Repeat exactly the lines below from the line that contains "Where should I" to the last line, inclusive, without the pictures.

Stored records
◆ ◆ ◆ ◆ ◆
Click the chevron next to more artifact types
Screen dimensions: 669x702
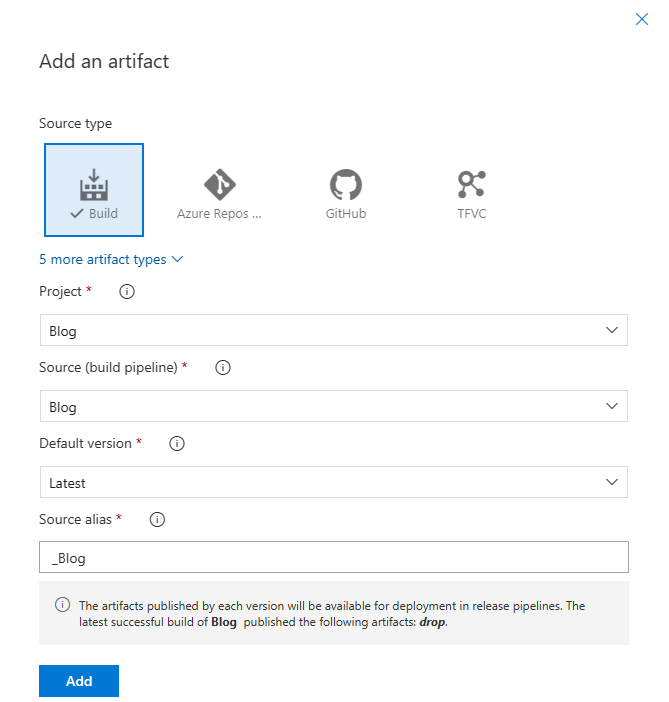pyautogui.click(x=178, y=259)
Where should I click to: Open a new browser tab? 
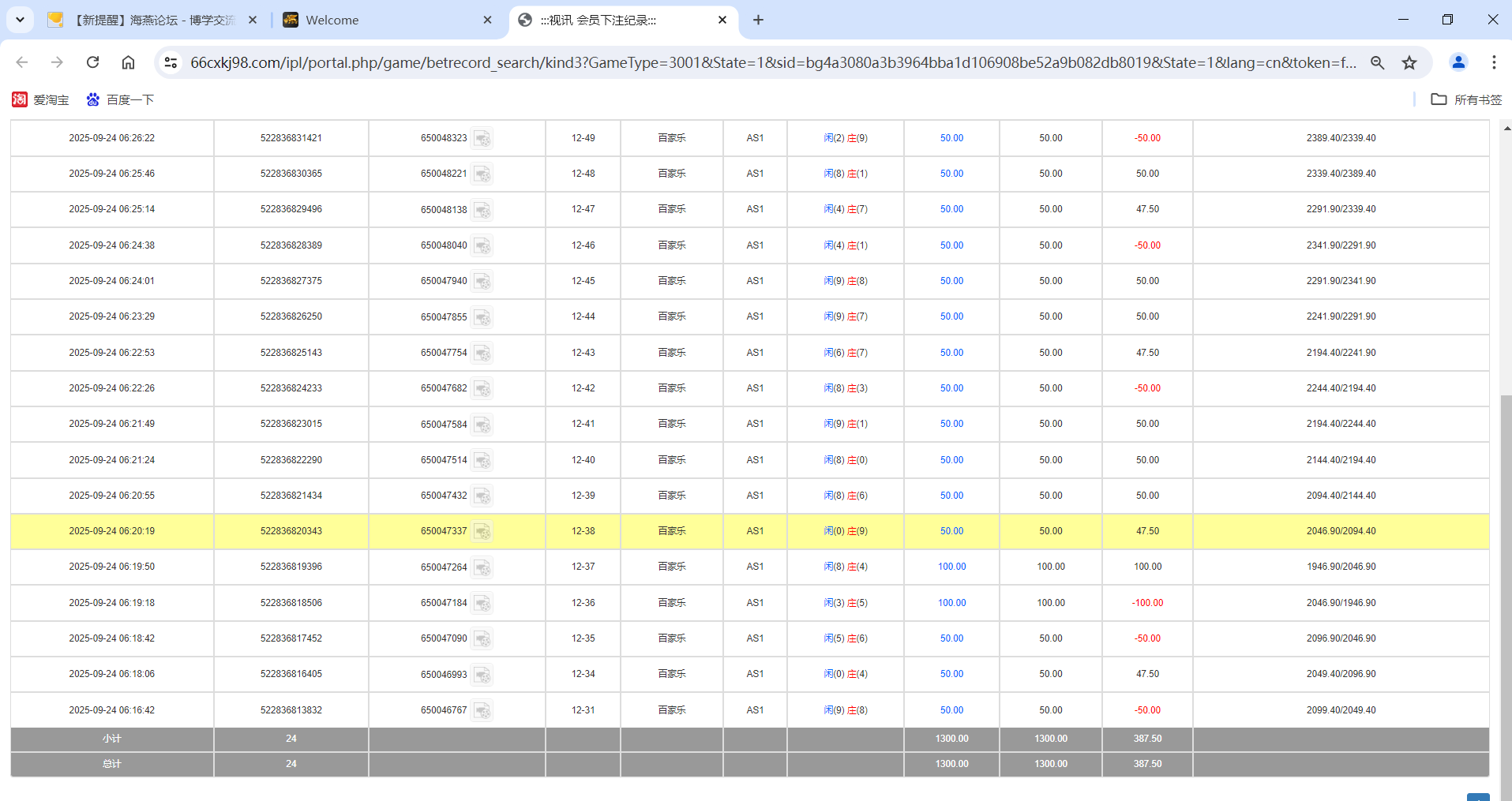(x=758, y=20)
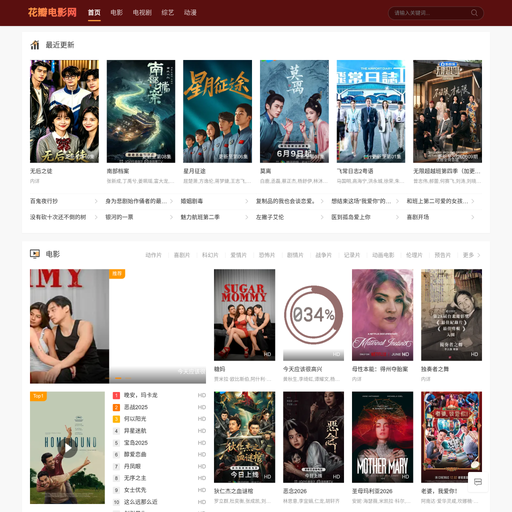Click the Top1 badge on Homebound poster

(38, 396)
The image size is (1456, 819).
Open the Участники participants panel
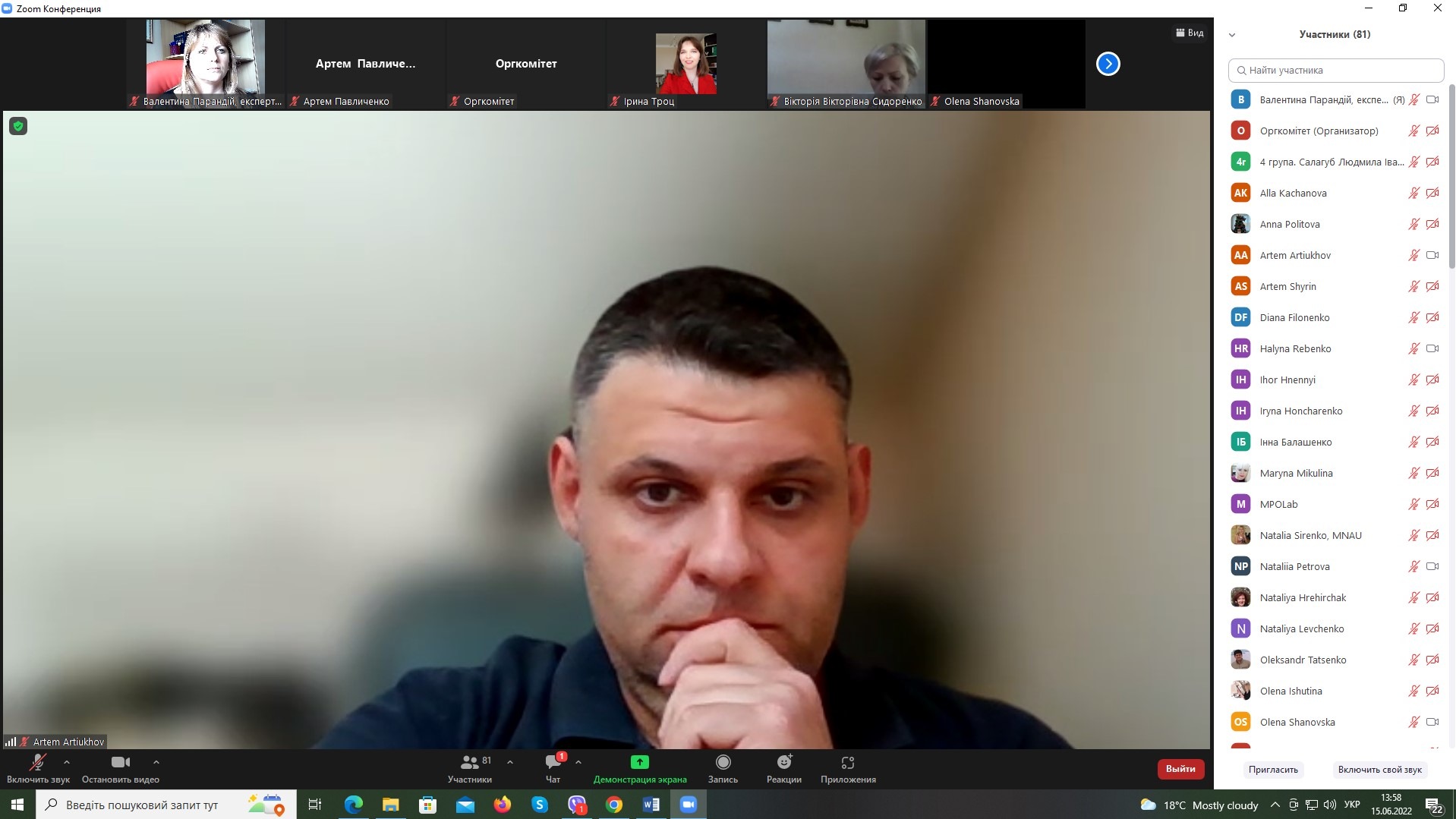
◆ ◆ ◆ ◆ ◆
- [Exercise answer]:
Where should I click to: Open a new browser tab? 
(x=758, y=20)
Click the Top1 badge on Homebound poster

(38, 396)
The image size is (1456, 819).
Open the Участники participants panel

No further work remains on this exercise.